Once it is put like this, the solution becomes obvious -- use a union type with a case for each possibility.

type ContactInfo = 
    | EmailOnly of EmailContactInfo
    | PostOnly of PostalContactInfo
    | EmailAndPost of EmailContactInfo * PostalContactInfo

type Contact = 
    {
    Name: Name;
    ContactInfo: ContactInfo;
    }

This design meets the requirements perfectly. All three cases are explictly represented, and the fourth possible case (with no email or postal address at all) is not allowed.

Note that for the "email and post" case, I just used a tuple type for now. It's perfectly adequate for what we need.

Constructing a ContactInfo

Now let's see how we might use this in practice. We'll start by creating a new contact:

let contactFromEmail name emailStr = 
    let emailOpt = EmailAddress.create emailStr
    // handle cases when email is valid or invalid
    match emailOpt with
    | Some email -> 
        let emailContactInfo = 
            {EmailAddress=email; IsEmailVerified=false}
        let contactInfo = EmailOnly emailContactInfo 
        Some {Name=name; ContactInfo=contactInfo}
    | None -> None

let name = {FirstName = "A"; MiddleInitial=None; LastName="Smith"}
let contactOpt = contactFromEmail name "abc@example.com"

In this code, we have created a simple helper function contactFromEmail to create a new contact by passing in a name and email. However, the email might not be valid, so the function has to handle both cases, which it doesn't by returning a Contact option, not a Contact

Updating a ContactInfo

Now if we need to add a postal address to an existing ContactInfo, we have no choice but to handle all three possible cases:

  • If a contact previously only had an email address, it now has both an email address and a postal address, so return a contact using the EmailAndPost case.

  • If a contact previously only had a postal address, return a contact using the PostOnly case, replacing the existing address.
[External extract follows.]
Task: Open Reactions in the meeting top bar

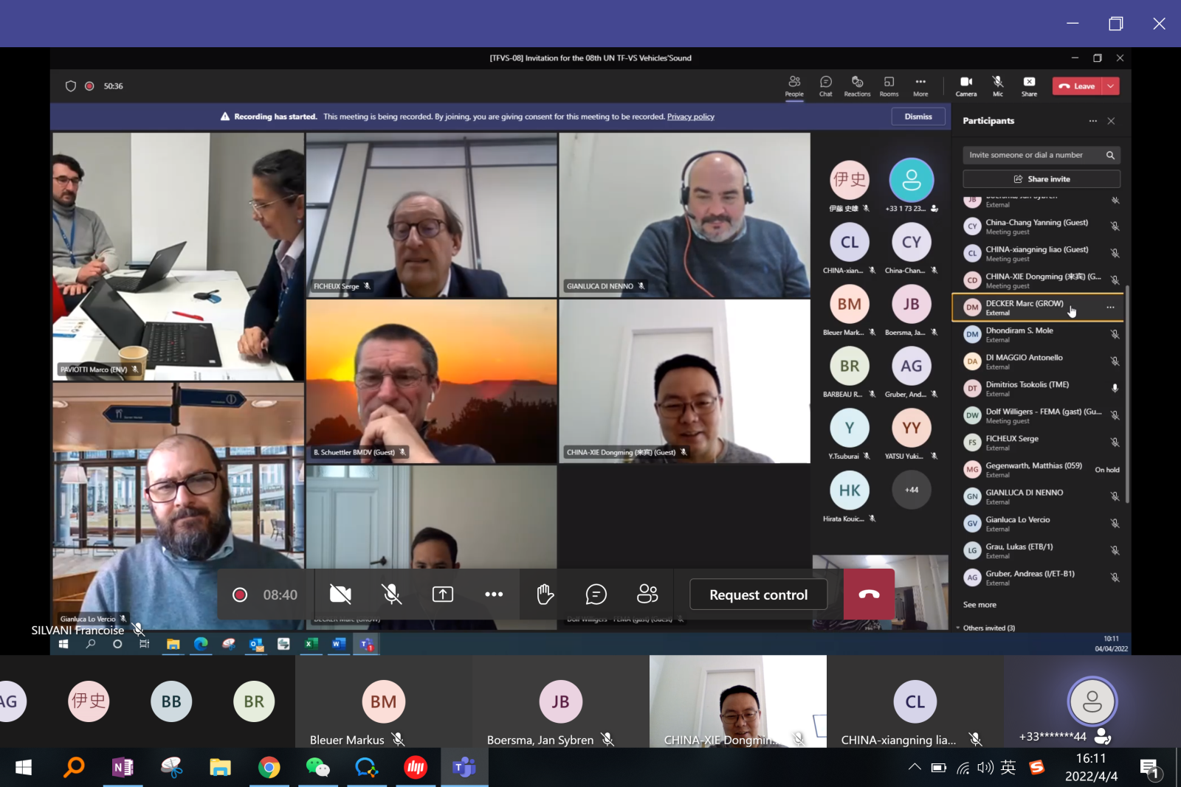Action: 857,86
  • If a contact previously had both an email address and a postal address, return a contact with using the EmailAndPost case, replacing the existing address.

So here's a helper method that updates the postal address. You can see how it explicitly handles each case.
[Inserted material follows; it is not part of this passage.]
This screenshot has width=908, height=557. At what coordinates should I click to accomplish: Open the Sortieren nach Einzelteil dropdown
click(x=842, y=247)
let updatePostalAddress contact newPostalAddress = 
    let {Name=name; ContactInfo=contactInfo} = contact
    let newContactInfo =
        match contactInfo with
        | EmailOnly email ->
            EmailAndPost (email,newPostalAddress) 
        | PostOnly _ -> // ignore existing address
            PostOnly newPostalAddress 
        | EmailAndPost (email,_) -> // ignore existing address
            EmailAndPost (email,newPostalAddress) 
    // make a new contact
    {Name=name; ContactInfo=newContactInfo}

And here is the code in use:

let contact = contactOpt.Value   // see warning about option.Value below
let newPostalAddress = 
    let state = StateCode.create "CA"
    let zip = ZipCode.create "97210"
    {   
        Address = 
            {
            Address1= "123 Main";
            Address2="";
            City="Beverly Hills";
            State=state.Value; // see warning about option.Value below
            Zip=zip.Value;     // see warning about option.Value below
            }; 
        IsAddressValid=false
    }
let newContact = updatePostalAddress contact newPostalAddress

WARNING: I am using option.Value to extract the contents of an option in this code. This is ok when playing around interactively but is extremely bad practice in production code! You should always use matching to handle both cases of an option.

Why bother to make these complicated types?

At this point, you might be saying that we have made things unnecessarily complicated. I would answer with these points:

First, the business logic is complicated. There is no easy way to avoid it. If your code is not this complicated, you are not handling all the cases properly.

Second, if the logic is represented by types, it is automatically self documenting. You can look at the union cases below and immediate see what the business rule is. You do not have to spend any time trying to analyze any other code.

type ContactInfo = 
    | EmailOnly of EmailContactInfo
    | PostOnly of PostalContactInfo
    | EmailAndPost of EmailContactInfo * PostalContactInfo

Finally, if the logic is represented by a type, any changes to the business rules will immediately create breaking changes, which is a generally a good thing.